### Required work
When a line below contains the string "computer", show that line.

### Provided records
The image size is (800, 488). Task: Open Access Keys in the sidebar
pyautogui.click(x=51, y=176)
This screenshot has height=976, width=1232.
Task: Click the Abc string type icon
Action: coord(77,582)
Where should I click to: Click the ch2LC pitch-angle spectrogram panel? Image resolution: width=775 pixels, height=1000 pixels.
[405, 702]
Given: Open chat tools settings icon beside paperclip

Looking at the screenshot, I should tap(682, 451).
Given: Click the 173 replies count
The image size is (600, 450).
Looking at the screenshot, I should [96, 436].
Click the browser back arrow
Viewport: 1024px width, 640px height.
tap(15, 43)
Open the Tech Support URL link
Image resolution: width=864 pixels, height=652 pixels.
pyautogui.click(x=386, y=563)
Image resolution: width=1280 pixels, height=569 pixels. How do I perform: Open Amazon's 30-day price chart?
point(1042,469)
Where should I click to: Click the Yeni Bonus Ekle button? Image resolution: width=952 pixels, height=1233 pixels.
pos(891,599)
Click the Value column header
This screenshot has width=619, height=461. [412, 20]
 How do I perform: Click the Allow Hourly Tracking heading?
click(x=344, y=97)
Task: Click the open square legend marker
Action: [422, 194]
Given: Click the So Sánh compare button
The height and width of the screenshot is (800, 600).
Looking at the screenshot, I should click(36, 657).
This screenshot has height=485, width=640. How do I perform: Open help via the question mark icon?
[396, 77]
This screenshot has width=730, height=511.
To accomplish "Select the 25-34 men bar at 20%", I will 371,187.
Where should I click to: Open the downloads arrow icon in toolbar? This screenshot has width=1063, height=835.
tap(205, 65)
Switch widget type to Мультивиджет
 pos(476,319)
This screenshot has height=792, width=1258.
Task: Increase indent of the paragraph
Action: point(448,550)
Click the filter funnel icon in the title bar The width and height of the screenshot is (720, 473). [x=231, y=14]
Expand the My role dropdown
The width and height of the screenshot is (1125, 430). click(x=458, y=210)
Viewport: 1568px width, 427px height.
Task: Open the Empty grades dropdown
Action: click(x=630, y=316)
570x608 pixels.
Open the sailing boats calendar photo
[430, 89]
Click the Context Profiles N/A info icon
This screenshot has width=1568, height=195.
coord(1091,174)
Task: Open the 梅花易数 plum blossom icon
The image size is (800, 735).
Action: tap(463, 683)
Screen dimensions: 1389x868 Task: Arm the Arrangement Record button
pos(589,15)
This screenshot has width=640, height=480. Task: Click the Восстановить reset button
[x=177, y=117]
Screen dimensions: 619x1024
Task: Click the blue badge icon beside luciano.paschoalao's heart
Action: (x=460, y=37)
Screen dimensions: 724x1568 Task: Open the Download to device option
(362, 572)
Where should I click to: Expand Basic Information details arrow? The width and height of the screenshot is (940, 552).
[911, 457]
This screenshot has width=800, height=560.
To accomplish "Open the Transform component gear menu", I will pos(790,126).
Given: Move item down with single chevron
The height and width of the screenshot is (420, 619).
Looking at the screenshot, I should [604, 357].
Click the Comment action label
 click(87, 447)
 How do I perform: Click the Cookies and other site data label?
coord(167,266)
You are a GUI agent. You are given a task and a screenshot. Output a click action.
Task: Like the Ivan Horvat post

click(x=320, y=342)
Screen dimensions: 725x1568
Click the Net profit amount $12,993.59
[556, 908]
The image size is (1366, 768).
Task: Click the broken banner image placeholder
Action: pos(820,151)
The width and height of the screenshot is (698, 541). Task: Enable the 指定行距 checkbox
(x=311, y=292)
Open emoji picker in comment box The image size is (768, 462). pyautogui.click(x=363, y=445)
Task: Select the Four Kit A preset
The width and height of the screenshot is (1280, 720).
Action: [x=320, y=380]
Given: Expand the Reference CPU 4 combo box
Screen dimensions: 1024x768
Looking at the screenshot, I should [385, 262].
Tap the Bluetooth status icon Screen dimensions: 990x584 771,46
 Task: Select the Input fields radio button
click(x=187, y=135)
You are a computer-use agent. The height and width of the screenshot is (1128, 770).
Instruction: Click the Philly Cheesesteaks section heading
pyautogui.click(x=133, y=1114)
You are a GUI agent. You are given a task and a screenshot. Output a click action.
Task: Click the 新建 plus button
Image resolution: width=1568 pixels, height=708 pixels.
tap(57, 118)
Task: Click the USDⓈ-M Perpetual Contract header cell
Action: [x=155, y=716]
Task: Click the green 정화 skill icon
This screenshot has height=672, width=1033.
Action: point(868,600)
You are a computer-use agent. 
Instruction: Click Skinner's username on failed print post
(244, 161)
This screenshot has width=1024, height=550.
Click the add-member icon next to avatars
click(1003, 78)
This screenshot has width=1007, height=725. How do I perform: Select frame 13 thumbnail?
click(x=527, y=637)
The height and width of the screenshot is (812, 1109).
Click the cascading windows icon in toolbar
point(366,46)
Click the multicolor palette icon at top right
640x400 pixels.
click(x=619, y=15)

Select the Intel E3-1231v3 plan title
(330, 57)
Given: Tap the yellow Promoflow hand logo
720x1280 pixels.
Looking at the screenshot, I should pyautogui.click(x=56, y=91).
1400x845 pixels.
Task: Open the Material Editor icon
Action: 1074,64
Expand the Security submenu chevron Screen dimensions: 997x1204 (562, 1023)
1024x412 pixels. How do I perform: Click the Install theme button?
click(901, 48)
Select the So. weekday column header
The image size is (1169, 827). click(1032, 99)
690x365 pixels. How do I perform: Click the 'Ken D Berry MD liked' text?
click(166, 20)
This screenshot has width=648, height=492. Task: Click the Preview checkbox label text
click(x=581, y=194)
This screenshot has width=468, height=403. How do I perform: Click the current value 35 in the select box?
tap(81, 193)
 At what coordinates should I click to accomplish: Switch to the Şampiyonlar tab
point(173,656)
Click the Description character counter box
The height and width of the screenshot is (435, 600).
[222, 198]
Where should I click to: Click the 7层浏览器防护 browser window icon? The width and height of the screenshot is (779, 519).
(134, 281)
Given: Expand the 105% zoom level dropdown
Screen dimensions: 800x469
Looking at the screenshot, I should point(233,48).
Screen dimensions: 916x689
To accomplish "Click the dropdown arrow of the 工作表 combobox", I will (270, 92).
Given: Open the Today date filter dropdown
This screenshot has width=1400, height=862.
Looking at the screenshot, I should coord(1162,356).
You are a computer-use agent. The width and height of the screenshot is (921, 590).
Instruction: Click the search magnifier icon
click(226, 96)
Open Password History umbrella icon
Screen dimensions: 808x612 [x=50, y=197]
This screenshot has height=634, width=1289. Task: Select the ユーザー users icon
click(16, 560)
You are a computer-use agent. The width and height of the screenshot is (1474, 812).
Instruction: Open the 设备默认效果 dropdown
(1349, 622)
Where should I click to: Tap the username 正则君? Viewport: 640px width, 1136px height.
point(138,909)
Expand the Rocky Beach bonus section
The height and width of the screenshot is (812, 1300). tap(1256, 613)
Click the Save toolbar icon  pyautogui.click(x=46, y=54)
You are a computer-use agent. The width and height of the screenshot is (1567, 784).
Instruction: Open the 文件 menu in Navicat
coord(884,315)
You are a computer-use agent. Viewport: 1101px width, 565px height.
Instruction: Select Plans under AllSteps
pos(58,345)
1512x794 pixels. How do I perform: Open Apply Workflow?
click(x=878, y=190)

### Task response
You are a computer-use agent. The height and width of the screenshot is (1128, 770).
You are a computer-use agent. 
You are a computer-use agent. The width and height of the screenshot is (921, 590).
You are a computer-use agent. The width and height of the screenshot is (1474, 812).
You are a computer-use agent. The width and height of the screenshot is (1567, 784).
You are a computer-use agent. Viewport: 1101px width, 565px height.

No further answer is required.